Ее очертания стали прозрачными, зыбкими, и их, словно песок, унес ветер.

Удинаас вновь остался один.

Я никогда не проснусь?

Почувствовав движение в небе, он повернул голову вправо.

Драконы. Десятки драконов в воздушных потоках над мутным горизонтом. Вокруг сновали, как мошкара, вивалы.

И тут Удинаас кое-что понял.

Они летят воевать.


Тело покрывали листья морока. В последующие дни листья начнут гнить, янтарный воск пойдет синеватыми пятнами, и одетое в монеты тело превратится в смутную фигуру, будто закованную в лед.

Тень в воске, замкнувшая воина бенедов навечно. Прибежище для блуждающих теней внутри пустого ствола.

Трулл стоял у трупа. Ствол черного дерева еще готовили в неосвещенном здании рядом с цитаделью. Живое дерево сопротивлялось рукам, которые хотели его преобразовать. Но оно любило смерть, и его можно было уговорить.

Из деревни донесся отдаленный плач – голоса возносились в последней молитве сумеречной Дочери. До наступления ночи остались мгновения.

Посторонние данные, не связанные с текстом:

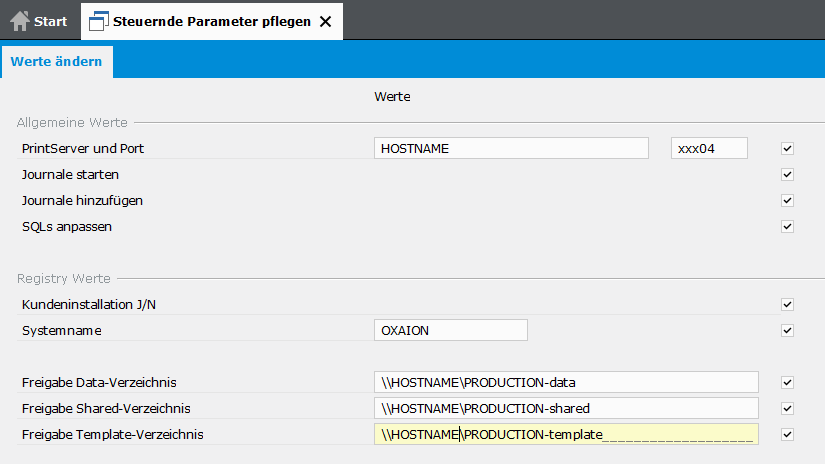Toggle the Systemname checkbox
825x464 pixels.
[788, 331]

Наступали пустые часы, когда даже саму веру следовало сдержать. Ночь принадлежит Предателю. Он пытался убить Отца Тень в момент высшего торжества и почти преуспел.

Любые серьезные разговоры в это время были запрещены. Во тьме крадется обман, бурлит невидимая жизнь, которую можно вдохнуть – и заразиться.

Не зарывались мечи у порога домов, где обитают девы. Скрепить брак в этот час значит обречь его. Дитя рожденное умрет. Любовники не коснутся друг друга. День умер.

Вскоре, однако, появится луна, вернутся тени. Как Скабандари Кровавый глаз вернулся из тьмы, так вернется и мир. Предателя ждет поражение. По-другому и быть не может, иначе царства поглотит хаос.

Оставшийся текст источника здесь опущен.